Quantifying Vertical Streambed Fluxes Using Heat as a Tracer: Applying Two Novel Frequency Domain Approaches
2 Vrije Universiteit Brussel (VUB), Department of Fundamental Electricity and Instrumentation
3 Vrije Universiteit Brussel (VUB), Department of Hydrology and Hydraulic Engineering
4 Helmholtz Centre for Environmental Research - UFZ, Department of Hydrogeology
P 8.7 in Isotopen- und Tracermethoden in der Hydrogeologie
The quantification of exchange fluxes across streambeds has become an integral part of many studies interested in interaction processes between aquifers and streams. In the field, fluxes can be directly measured with seepage meters. Alternatively, tracers such as heat have been widely applied. Using heat as a tracer to quantify fluxes, it has become standard to obtain temperature data at different depths in the streambed with multi-level temperature measurement devices. The measured temperature data is then used as input to numerical or analytical models.
Over the past decade several analytical methods (e.g. Hatch et al., 2006; Keery et al., 2007) have been developed for the quantification of vertical exchange fluxes, which make use of the amplitude ratio and phase shift between two temperature signals at different depths. Here we present two recently developed methods, the LPML method (Vandersteen et al., 2015) and then LPMLE3 method (Schneidewind et al., in review) that allow for the quantification of exchange fluxes by solving the 1D partial differential equation for water flow and heat transport in the frequency domain.
Both methods use a maximum likelihood estimator for quantification of the vertical exchange flux and its uncertainty. A local polynomial method is used to split the raw temperature signal into its periodic and transient parts and to isolate the additive noise. However, whereas the LPML method is applicable for a homogeneous semi-infinite streambed assuming only an upper boundary condition (the lower boundary is in infinity), the LPMLE3 method can quantify fluxes for finite streambed subdomains by assigning an additional lower boundary condition. Both methods can use a range of frequencies (e.g. from day-night to seasonal variations) for flux quantification and simultaneously integrate data from many vertically distributed temperature sensors.
The theory behind both methods is presented together with results (Anibas et al., 2015) obtained from the Slootbeek, a small Belgian lowland stream. Here, the vertical streambed flux was quantified at several locations of a small stream section to study its spatial and temporal variability. Additionally, both methods have been tested against the numerical model STRIVE using synthetic data.
Anibas, C., Schneidewind, U., Vandersteen, G., Joris, I., Seuntjens, P., Batelaan, O. (2015): From streambed temperature measurements to spatial-temporal flux quantification: Using the LPML method to study groundwater-surface water interaction. Hydrological Processes, doi: 10.1002/hyp.10588.

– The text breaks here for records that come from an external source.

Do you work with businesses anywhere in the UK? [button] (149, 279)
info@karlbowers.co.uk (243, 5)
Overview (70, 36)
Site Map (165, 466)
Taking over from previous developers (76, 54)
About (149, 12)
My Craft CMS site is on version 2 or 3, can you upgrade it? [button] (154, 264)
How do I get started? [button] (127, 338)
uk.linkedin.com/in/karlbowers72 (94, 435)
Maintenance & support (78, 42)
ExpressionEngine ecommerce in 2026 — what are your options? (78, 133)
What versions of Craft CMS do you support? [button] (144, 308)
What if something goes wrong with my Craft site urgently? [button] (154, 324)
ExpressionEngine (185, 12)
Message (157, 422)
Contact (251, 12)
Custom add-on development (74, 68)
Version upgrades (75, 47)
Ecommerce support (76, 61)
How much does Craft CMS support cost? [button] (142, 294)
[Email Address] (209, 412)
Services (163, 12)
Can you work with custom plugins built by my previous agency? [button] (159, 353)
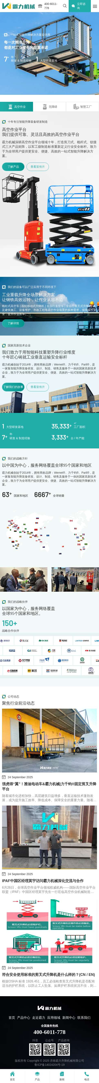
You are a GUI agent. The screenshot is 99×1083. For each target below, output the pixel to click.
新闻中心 (68, 1017)
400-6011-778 (49, 1032)
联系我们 (83, 1017)
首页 (12, 1017)
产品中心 (23, 1017)
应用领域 (53, 1017)
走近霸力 (38, 1017)
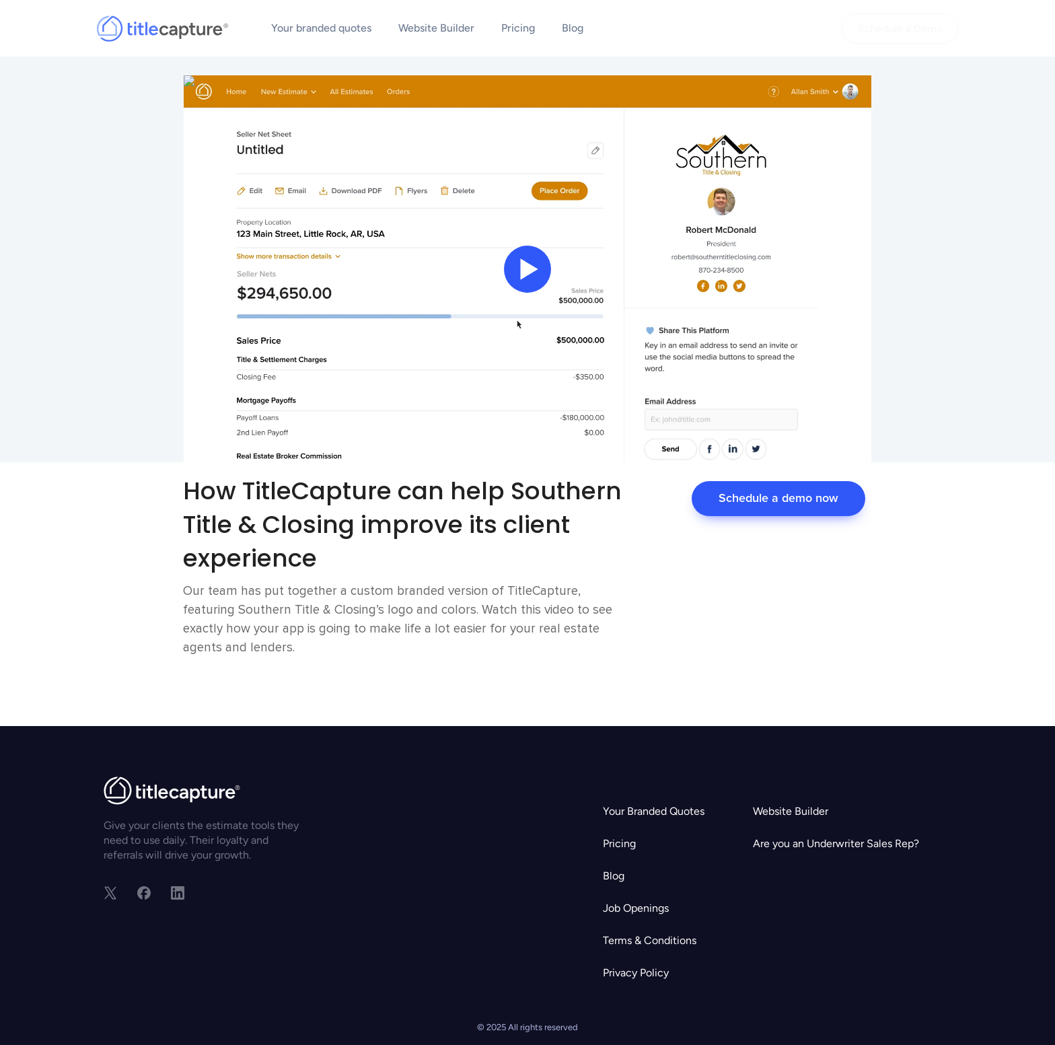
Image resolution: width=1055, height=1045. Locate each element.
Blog (572, 28)
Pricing (518, 28)
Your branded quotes (321, 28)
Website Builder (436, 28)
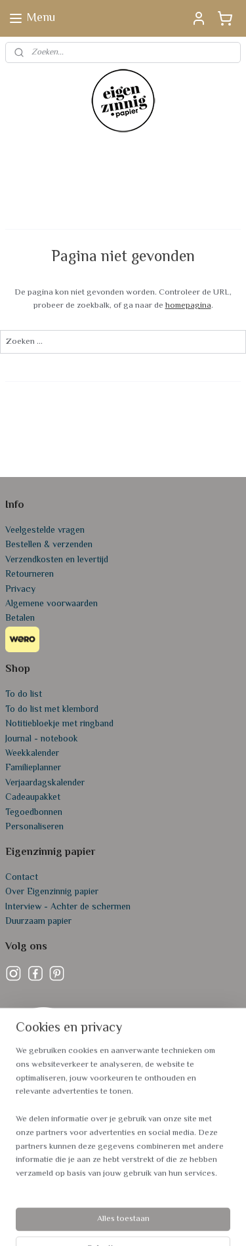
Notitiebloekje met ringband (59, 724)
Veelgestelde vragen (45, 531)
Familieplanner (33, 768)
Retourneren (29, 575)
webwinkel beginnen (197, 1200)
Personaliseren (34, 827)
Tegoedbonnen (33, 813)
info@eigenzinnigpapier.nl (54, 1149)
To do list (23, 695)
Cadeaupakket (32, 798)
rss (156, 1200)
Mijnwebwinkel (141, 1222)
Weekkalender (32, 754)
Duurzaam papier (38, 922)
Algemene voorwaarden (51, 604)
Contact (21, 878)
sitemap (134, 1200)
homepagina (188, 305)
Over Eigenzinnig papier (51, 892)
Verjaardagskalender (45, 783)
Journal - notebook (41, 739)
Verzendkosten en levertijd (56, 560)
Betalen (20, 619)
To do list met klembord (51, 710)
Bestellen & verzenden (48, 545)
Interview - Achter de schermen (68, 907)
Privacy (20, 590)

Hatch, C. E., A. T. Fisher, J. S. Revenaugh, J. Constantz, and C. Ruehl (2006), Quantifying surface water-groundwater interactions using time series analysis of streambed thermal records: Method development. Water Resour. Res., 42, W10410, doi:10.1029/2005WR004787.
Keery, J., A. Binley, N. Crook, and J. W. N. Smith (2007), Temporal and spatial variability of groundwater-surface water fluxes: Development and application of an analytical method using temperature time series. J. Hydrol., 336(1-2), 1–16. doi:10.1016/j.jhydrol.2006.12.003.
Schneidewind, U., van Berkel, M., Anibas, C., Vandersteen, G., Schmidt, C., Joris, I., Seuntjens, P., Batelaan, O., Zwart, H.J. (2014): LPMLE3 – A Novel Method to Quantify Vertical Variations of Exchange Flux across Streambeds Using Heat as a Tracer. In review with Water Resources Research.
Vandersteen, G., Schneidewind, U., Anibas, C., Schmidt, C., Seuntjens, P., Batelaan, O. (2015), Determining groundwater‐surface water exchange from temperature time series: Combining a local polynomial method with a maximum likelihood estimator. Water Resources Research, 51(2), 922-939, doi: 10.1002/2014WR015994.